Условие задания =
Переведите на английский язык предложение из фрагмента беседы: «Если нужно сказать что-нибудь важное, можно выйти на трибуну».

Фрагмент текста =
Рыбаков: Нет. Там была как бы сцена и стояла трибуна. Если нужно сказать что-нибудь важное, можно выйти на трибуну. А можно – если Сталин задает вопрос – ответить и с места, это небольшой зал. Сталин пускает бумагу по кругу, там обо мне полная справка. Ворошилов говорит: “Все ж таки был на фронте, искупил кровью…” А Маленков говорит: “Что значит – искупил кровью? Вот у нас писатель товарищ Ажаев – был в лагере, этого не скрывал, получил премию. Вот товарищ Злобин – был в плену, тоже, понимаете, не скрывал этого и получил премию. Почему этот скрывает?” А Сталин расхаживает и говорит: “Да. Неискренний человек, неразоружившийся троцкист”. Ничего себе характеристика по тем временам!
Волков: Если к этому подходить с нашими сегодняшними представлениями о Сталине, то можно было и на премии, да и на вашей судьбе поставить крест…
Рыбаков: Погодите! Тут в Москву приезжает Фадеев, вернулся из ГДР. Он с редактором журнала “Октябрь” Панферовым, где мои “Водители” были опубликованы, решили во что бы то ни стало меня защищать. Это же их честь затронута – журнал “Октябрь” и Союз писателей СССР меня представляли к премии.

[Сохранённые данные]
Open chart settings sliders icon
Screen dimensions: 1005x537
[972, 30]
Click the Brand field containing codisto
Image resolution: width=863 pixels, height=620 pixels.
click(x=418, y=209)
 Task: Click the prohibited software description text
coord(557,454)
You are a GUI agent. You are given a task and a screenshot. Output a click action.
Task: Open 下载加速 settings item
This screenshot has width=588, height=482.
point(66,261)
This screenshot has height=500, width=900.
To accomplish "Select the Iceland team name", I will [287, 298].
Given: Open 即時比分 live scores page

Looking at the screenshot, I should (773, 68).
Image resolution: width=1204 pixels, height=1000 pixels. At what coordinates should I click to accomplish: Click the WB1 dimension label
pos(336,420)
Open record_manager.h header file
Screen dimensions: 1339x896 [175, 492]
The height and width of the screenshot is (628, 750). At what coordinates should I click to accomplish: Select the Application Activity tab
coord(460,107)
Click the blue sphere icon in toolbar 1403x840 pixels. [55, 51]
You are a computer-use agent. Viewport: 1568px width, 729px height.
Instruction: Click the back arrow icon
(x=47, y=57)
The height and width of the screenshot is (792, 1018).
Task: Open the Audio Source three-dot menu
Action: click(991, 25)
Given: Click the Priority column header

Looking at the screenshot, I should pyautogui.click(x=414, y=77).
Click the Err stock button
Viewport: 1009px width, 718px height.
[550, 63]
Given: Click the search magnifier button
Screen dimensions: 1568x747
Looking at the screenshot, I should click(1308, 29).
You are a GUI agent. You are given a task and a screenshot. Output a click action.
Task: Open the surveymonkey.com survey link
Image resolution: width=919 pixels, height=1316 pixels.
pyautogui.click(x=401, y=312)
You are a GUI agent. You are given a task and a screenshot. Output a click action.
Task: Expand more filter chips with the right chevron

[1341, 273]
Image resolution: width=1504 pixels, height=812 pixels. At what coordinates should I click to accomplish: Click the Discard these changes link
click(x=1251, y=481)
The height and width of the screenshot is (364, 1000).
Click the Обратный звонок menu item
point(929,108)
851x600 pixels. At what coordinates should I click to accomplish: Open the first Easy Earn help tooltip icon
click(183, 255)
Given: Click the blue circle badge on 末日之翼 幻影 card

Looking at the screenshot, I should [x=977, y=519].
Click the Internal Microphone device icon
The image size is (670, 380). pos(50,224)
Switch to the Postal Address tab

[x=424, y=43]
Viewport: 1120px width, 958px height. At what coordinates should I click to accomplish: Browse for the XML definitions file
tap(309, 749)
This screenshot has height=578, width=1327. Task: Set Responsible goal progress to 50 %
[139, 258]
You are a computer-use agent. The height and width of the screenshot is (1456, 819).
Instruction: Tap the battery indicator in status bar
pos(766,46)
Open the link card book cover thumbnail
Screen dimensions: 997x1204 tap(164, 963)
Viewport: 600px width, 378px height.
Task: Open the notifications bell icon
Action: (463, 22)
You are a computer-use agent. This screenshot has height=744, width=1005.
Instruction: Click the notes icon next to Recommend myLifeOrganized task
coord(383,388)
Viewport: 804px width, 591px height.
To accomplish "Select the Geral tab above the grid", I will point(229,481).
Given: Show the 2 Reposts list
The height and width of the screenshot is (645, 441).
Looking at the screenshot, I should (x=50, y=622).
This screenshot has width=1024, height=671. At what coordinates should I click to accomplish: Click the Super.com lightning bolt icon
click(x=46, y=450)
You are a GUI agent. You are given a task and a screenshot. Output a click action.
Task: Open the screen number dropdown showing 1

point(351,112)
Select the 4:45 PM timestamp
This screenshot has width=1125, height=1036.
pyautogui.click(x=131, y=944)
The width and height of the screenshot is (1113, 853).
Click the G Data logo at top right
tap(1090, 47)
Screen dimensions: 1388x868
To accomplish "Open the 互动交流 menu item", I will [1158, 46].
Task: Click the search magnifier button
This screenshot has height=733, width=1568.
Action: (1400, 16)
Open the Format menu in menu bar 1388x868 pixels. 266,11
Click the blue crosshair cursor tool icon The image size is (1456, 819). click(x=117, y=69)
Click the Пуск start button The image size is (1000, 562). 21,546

Результат =
If you need to say something important, you can step up to the rostrum.